A) Linguagem Coloquial e Popular
- Insultos, xingamentos e ameaças: Exemplos como 'unha dor ruim', 'malditos olhos!', 'Chiton!' e 'Vamos ver!'.
- Gírias e expressões populares: Postas na boca de Poncia, refletindo seu baixo status social: 'são mais de duas horas de Gori, gori'...
- Expressões andaluzas: Como 'não ser como as crianças pequenas'.
- Exemplos da fala rural e camponesa: Uso do substantivo 'mãe' sem o artigo.
- Uso de provérbios e expressões idiomáticas populares: 'Sua mãe é tão forte como um carvalho'.
- Invenção ou adaptação de palavras pelo autor: 'Mais vale uma onça preta na arca do que olhos na cara...'.
- Formas de tratamento: O uso de 'seu' (pelas criadas ao se dirigirem a Bernarda) e 'você' (usado pelas filhas).
- Insinuações, alusões e frases com duplo sentido: Os personagens se acusam mutuamente ou acusam terceiros com sugestões ambíguas. Estas insinuações servem para acusar Adela e Martírio mutuamente, na presença da mãe ou das irmãs.
B) Linguagem Poética e Figuras Literárias
No discurso dos personagens, as características da linguagem coloquial, gírias e provérbios populares convivem com excelentes figuras literárias. Entre as figuras literárias proeminentes, destacam-se:
- Comparações: Exemplo: 'têm cinco dedos, como manuais'.
- Imagens e metáforas: A casa é identificada como um convento de virgens ou um presídio, simbolizando o confinamento, o sofrimento e a guerra contra a violência, o ódio e as brigas entre as mulheres.
- Hipérbole: Por vezes combinada com a metáfora (Exemplos: 'fogo saiu da terra', 'colhem das chamas', 'com a força do meu dedo mindinho').

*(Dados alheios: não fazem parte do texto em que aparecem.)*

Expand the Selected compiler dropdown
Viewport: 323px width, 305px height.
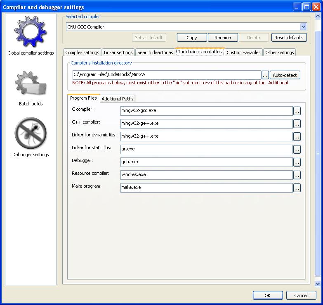pyautogui.click(x=304, y=27)
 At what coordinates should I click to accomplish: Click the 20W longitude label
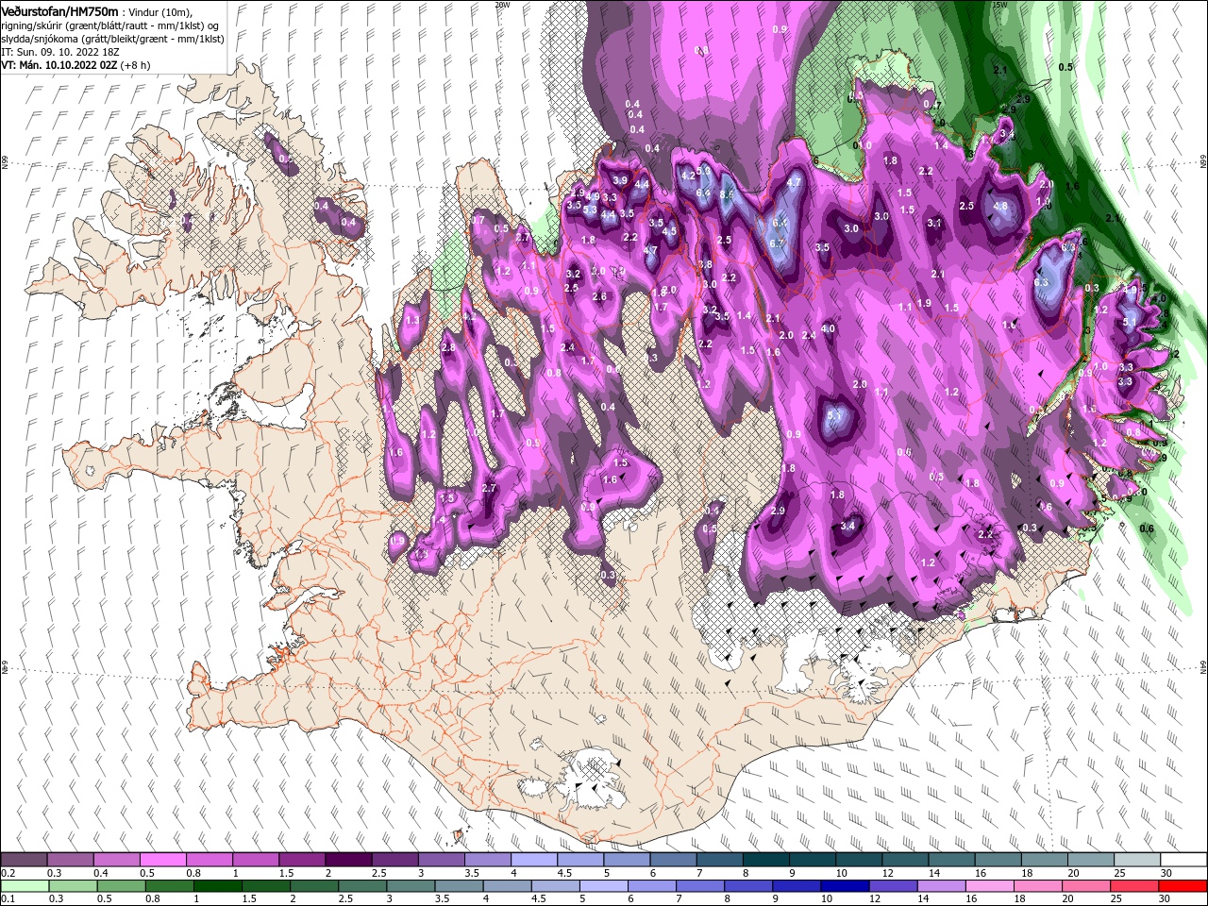pyautogui.click(x=502, y=4)
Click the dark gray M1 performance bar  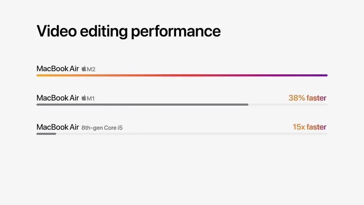[142, 105]

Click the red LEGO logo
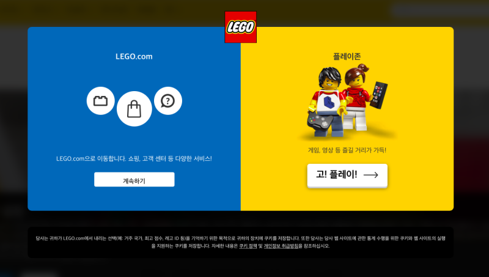coord(240,27)
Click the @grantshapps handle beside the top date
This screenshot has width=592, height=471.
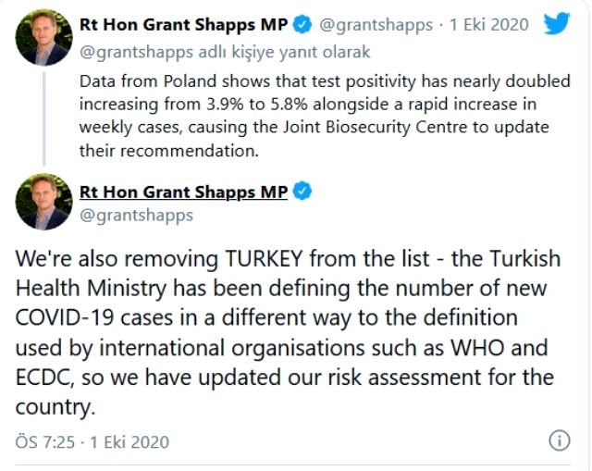click(x=375, y=24)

- Paralelismo semântico: Repetição da mesma ideia em vários lugares diferentes:
- Paralelismos sobre a maldade de Martírio e sua função dramática de impedir o relacionamento entre Pepe el Romano e Adela.
- Paralelismo na expressão da força e da paixão de Adela.
Símbolos Fundamentais na Obra
Outros elementos poéticos fundamentais utilizados na peça são os símbolos. Nesta obra, um único símbolo pode se referir a vários conceitos. Por exemplo, a lua está associada à fertilidade, morte, erotismo e beleza, dependendo do contexto. Outros símbolos importantes incluem:
- Flores (flores vermelhas, flores no cabelo) e o leque verde.
- A água.
- As ovelhas.
O Valor Simbólico das Cores: Preto e Branco
O contraste entre o preto e o branco é crucial:
- Branco: As paredes são brancas (mas desbotam à medida que o drama avança), as roupas de costura e bordado são brancas, as rendas para o casamento são brancas, o garanhão é branco, o cabelo de Maria Josefa é branco, e a ovelha é branca. O branco simboliza a vida, alegria, amor e liberdade.
- Preto: Os sabres e os leques são negros. O preto acentua a tristeza, ódio, repressão e morte.